There’s nothing worse than a complainer — except a complainer who expects someone else to solve a problem. So I have a challenge for conservatives who, with good reason, rail against the state of public education in North Carolina: If you truly believe individual responsibility is a fundamental tenet of conservatism, get off your couch and help the hundreds of thousands of children trapped in a stagnant education system that is failing them.
As the state’s abysmal 2012 test scores reveal, the next generation desperately needs you. Just 41 percent of North Carolina eighth-graders were proficient in reading. That means six of 10 young teens don’t read well enough to meet basic requirements for their grade. These kids have an even tougher time with math. Only 34 percent of eighth-graders met the proficiency standard in math, meaning 66 percent lag behind.
Dig deeper into Department of Public Instruction data and the bad news gets worse, particularly for minority boys and poor kids. As my John Locke Foundation colleague Terry Stoops has pointed out, a mere 12.5 percent of male African-American students in grades third through eight were proficient in reading and math. Black male students scored only one-tenth of a point higher than migrant children.
Hispanic male students are in a similar, albeit slightly better, position. Of the 49,359 who took the state tests in grades third through eighth, just 9,246 were proficient in reading and math — a mere 18.7 percent. That leaves 40,113 of these Hispanic boys looking at a bleak future.
The story is the same for poor kids. Of the 377,891 North Carolina public school kids who took the tests and are deemed “economically disadvantaged,” only 17.4 percent — 65,914 — met the proficiency bar for grades third through eighth in reading and math. A staggering 311,977 didn’t hit the minimum standard.
“Shocking and heartbreaking” is an understatement.
It doesn’t take a Ph.D. to realize the difficulty these kids face in high school, if they stay in. If they give up and drop out, their personal plight becomes our societal plight. You and I will have no choice but to deal with the ramifications of their inability to be gainfully employed and self-supporting.

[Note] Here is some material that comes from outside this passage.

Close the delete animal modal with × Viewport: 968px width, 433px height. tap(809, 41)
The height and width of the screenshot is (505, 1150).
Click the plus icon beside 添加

While we continue the fight for more options for these kids and their parents, we also must address the existing crisis. Conservatives don’t shy from challenges or hard work. These 430,000-plus kids need conservatives to care about them as individuals, and to take action as individuals. The most obvious step is to volunteer at a public school as a mentor or in some other capacity that directly impacts learning. If the school has you helping teachers, run away. Remind them you are there to help students. And if they counter that you don’t have credentials to teach, show them the results of students taught by the so-called experts.

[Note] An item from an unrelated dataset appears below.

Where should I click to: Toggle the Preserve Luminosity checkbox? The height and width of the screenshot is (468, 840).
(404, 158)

If you are rebuffed at a traditional school, try a charter school. These public schools are operated by out-of-the-box thinkers who are likely to be open-minded to people who come to their doors with a student-first attitude and an offer to dig in.
Outside the classroom, support legislators and legislation that give parents a choice in how their children will be educated. The movement has scored important victories over the past several years. House Speaker Pro Tem Paul “Skip” Stam, R-Wake, has been an unapologetic champion for a slate of choices, including public charter schools. Thousands of families are benefiting from opportunity scholarships for kids with special needs and kids from low-income families, thanks to Stam and a bipartisan legislative coalition of Democrats and Republicans.
Conservatives’ efforts to address today’s crisis must be coupled with an eye on the future. We must become teachers, curriculum specialists, principals, and superintendents if we expect to change the education trajectory. That means being proud of our kids and grandkids who choose teaching, just as we are proud of them when they choose business and entrepreneurship.
It is our time to step up. The liberal education establishment has made its mark on North Carolina, and the results speak volumes.
Donna Martinez is co-host of Carolina Journal Radio.